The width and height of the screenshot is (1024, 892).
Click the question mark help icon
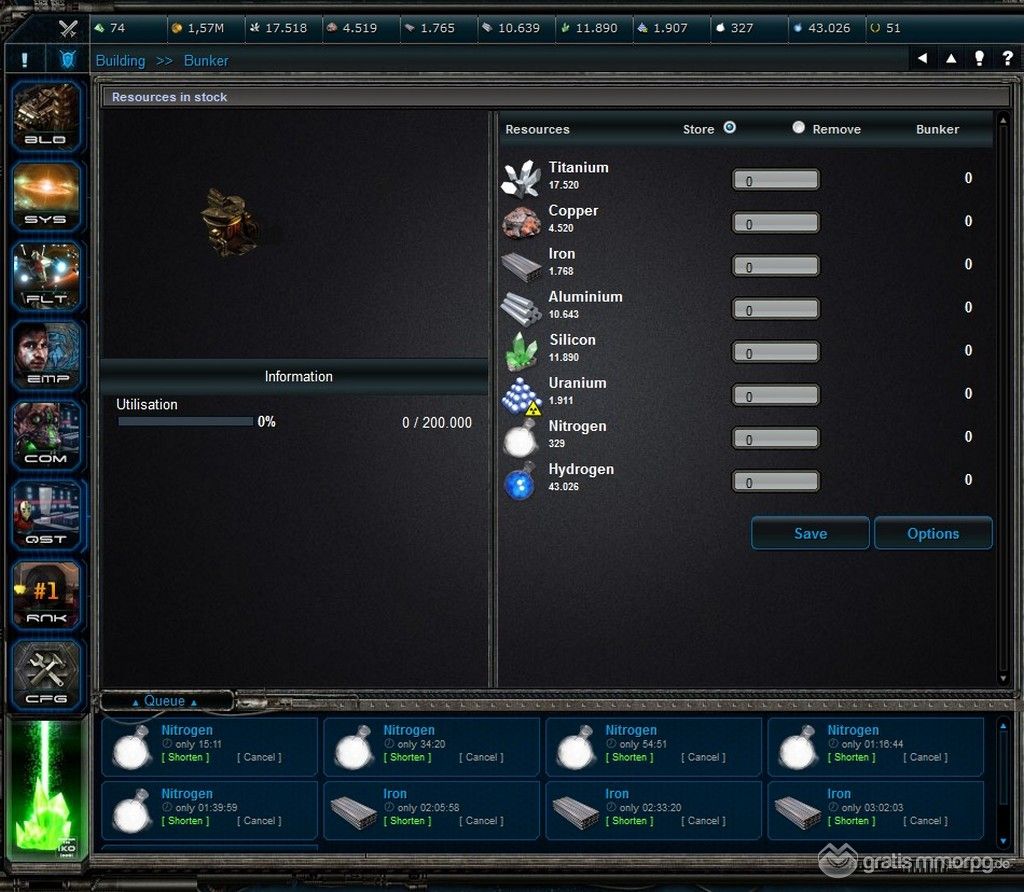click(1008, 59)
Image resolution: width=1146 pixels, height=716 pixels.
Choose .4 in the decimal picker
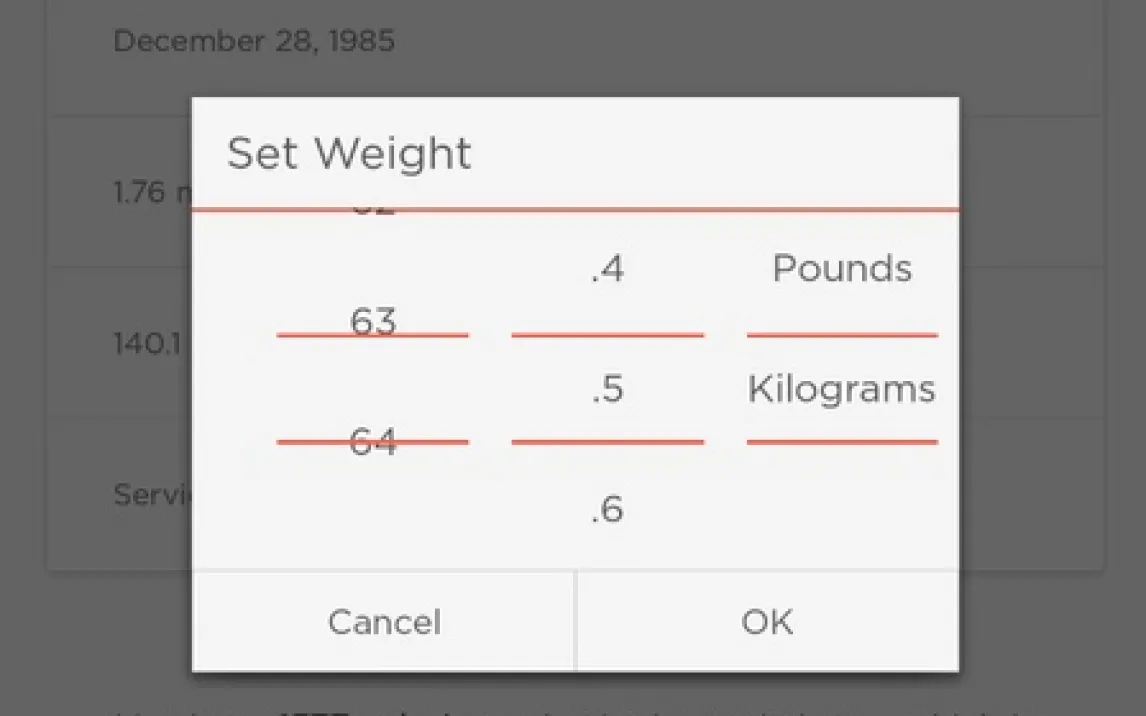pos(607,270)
...
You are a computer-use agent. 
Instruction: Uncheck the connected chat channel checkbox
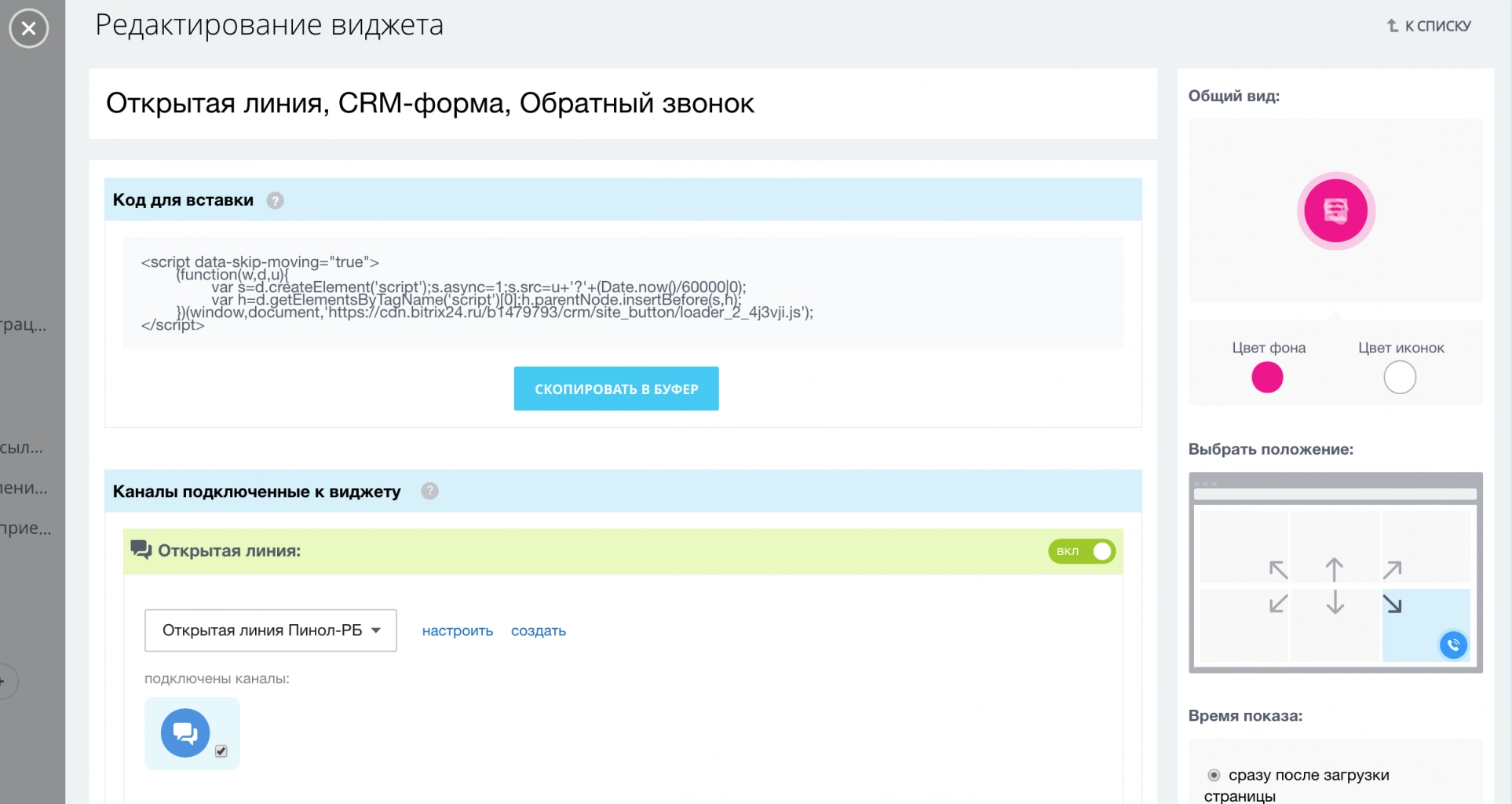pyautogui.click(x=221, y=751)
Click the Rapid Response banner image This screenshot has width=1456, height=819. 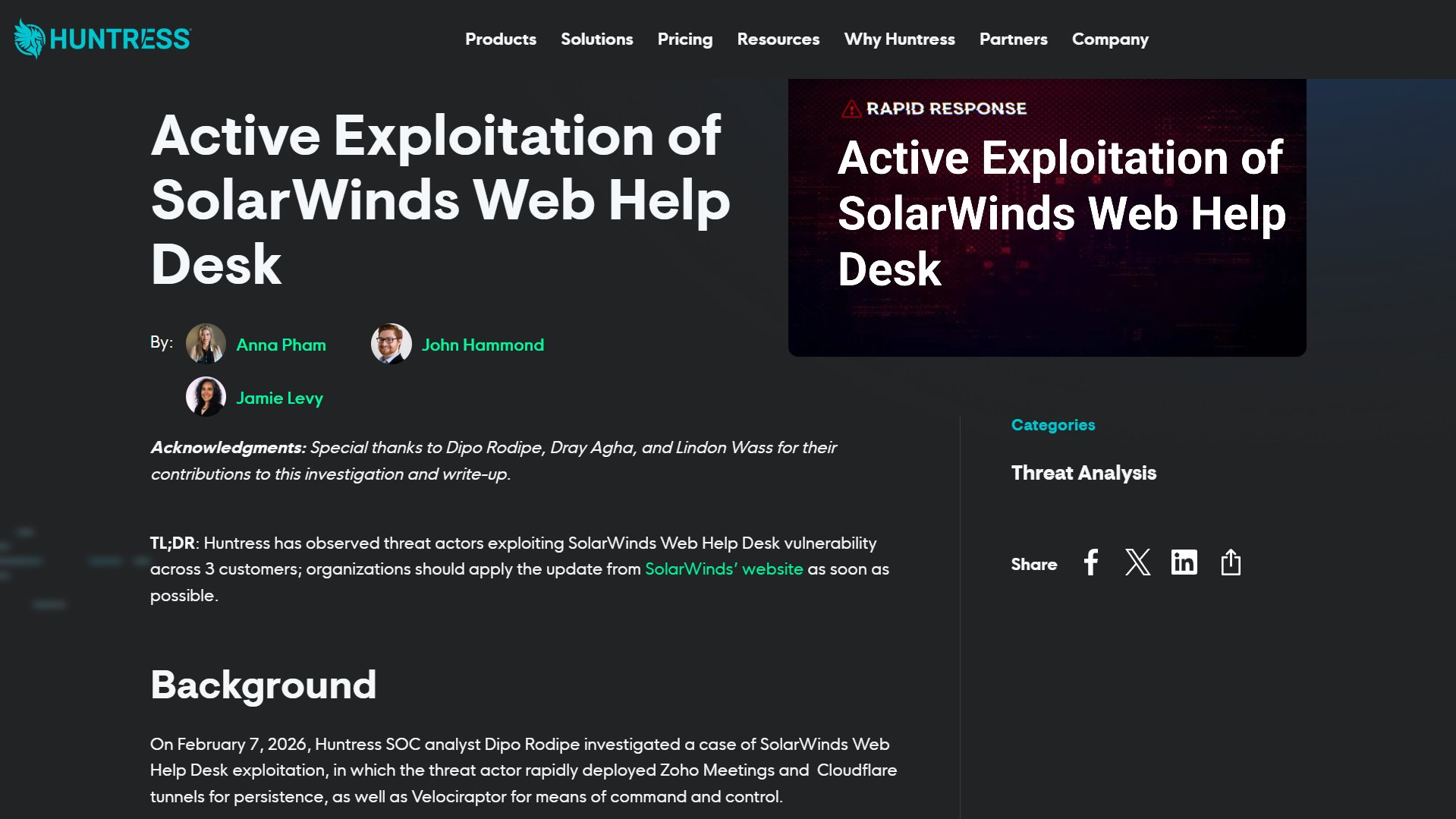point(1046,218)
* * *
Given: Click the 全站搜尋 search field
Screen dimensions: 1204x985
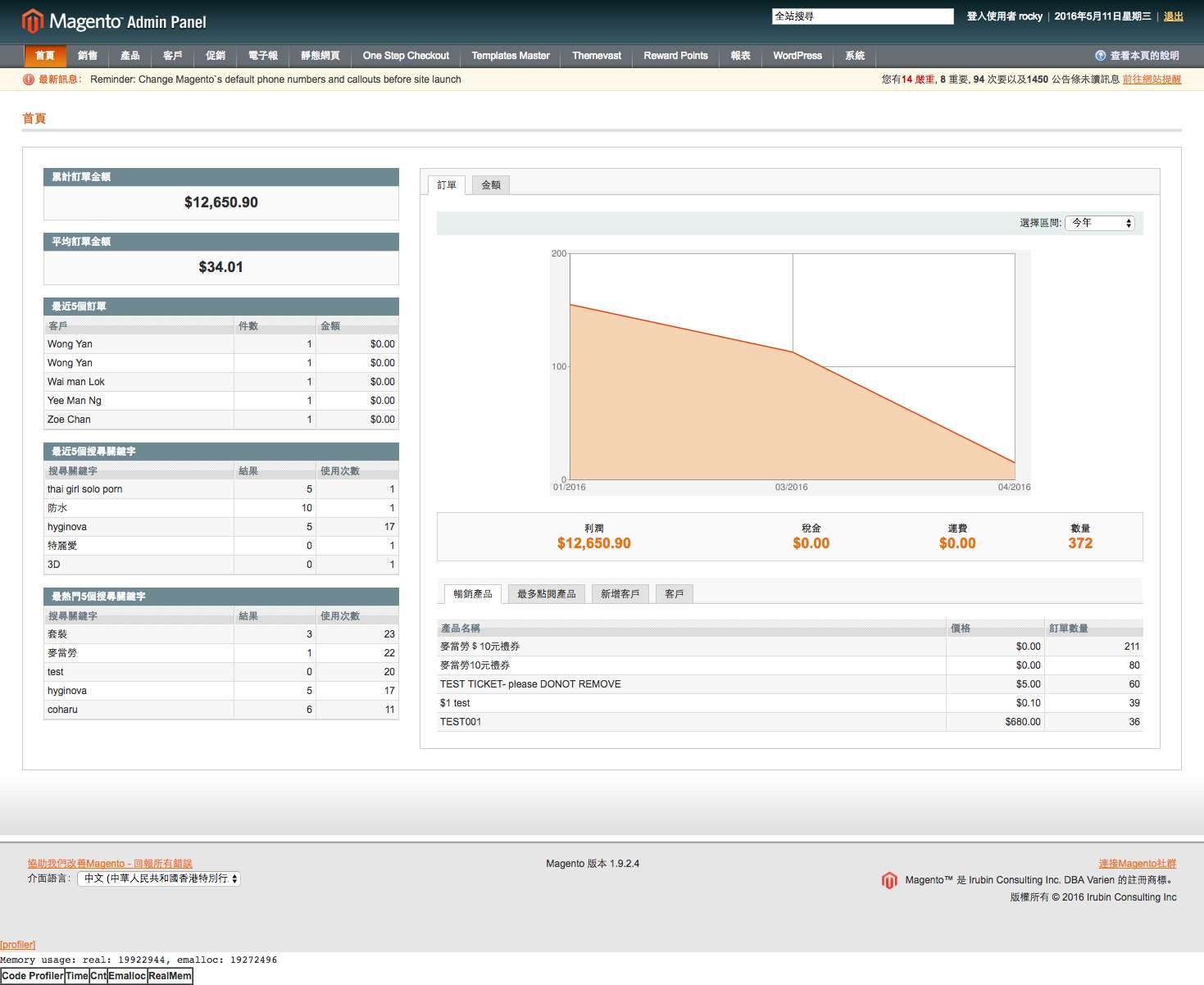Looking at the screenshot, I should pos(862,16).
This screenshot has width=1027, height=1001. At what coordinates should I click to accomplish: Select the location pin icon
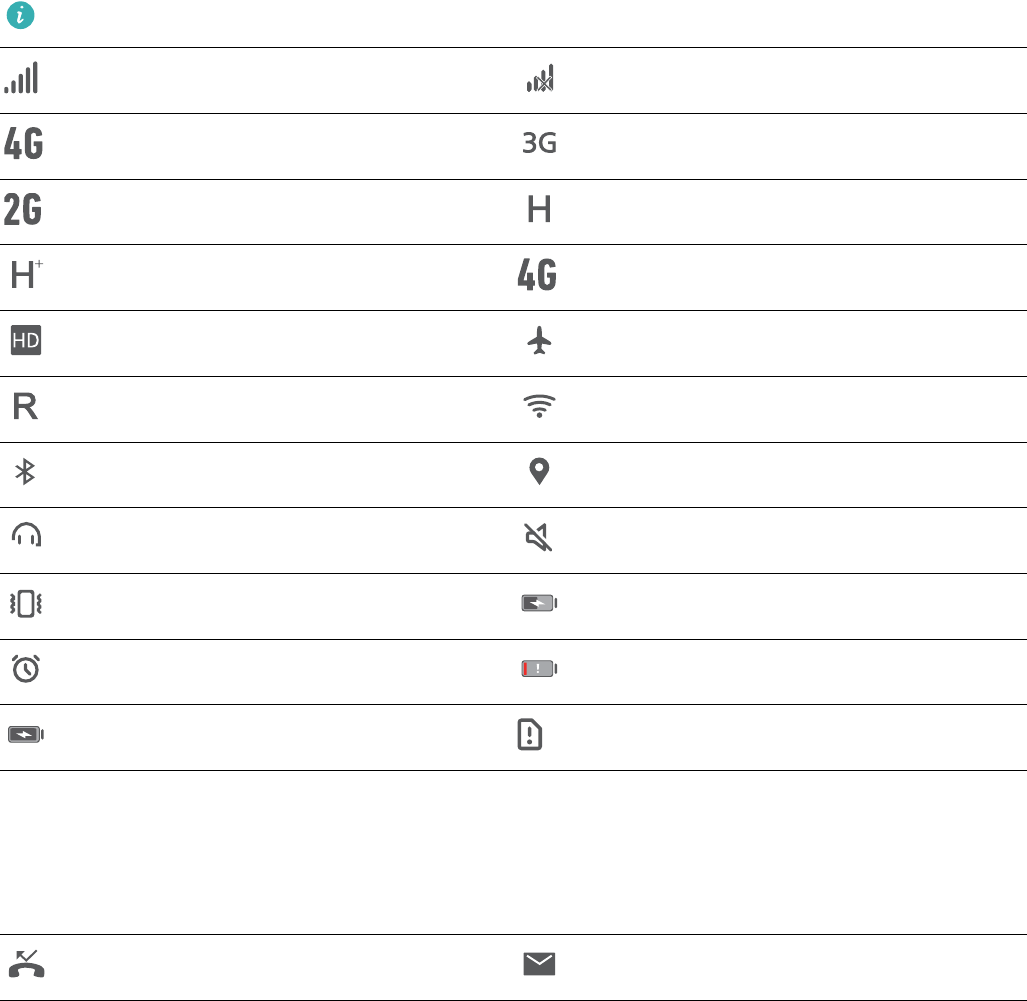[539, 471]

• [Objective]:
Gather every line of the records that contains the word "icon", treating uppercase and lowercase as different.

• [Reply to the task]:
Click the question mark help icon
This screenshot has width=1027, height=1001. At what coordinates should I click to accomplish: Select the location pin icon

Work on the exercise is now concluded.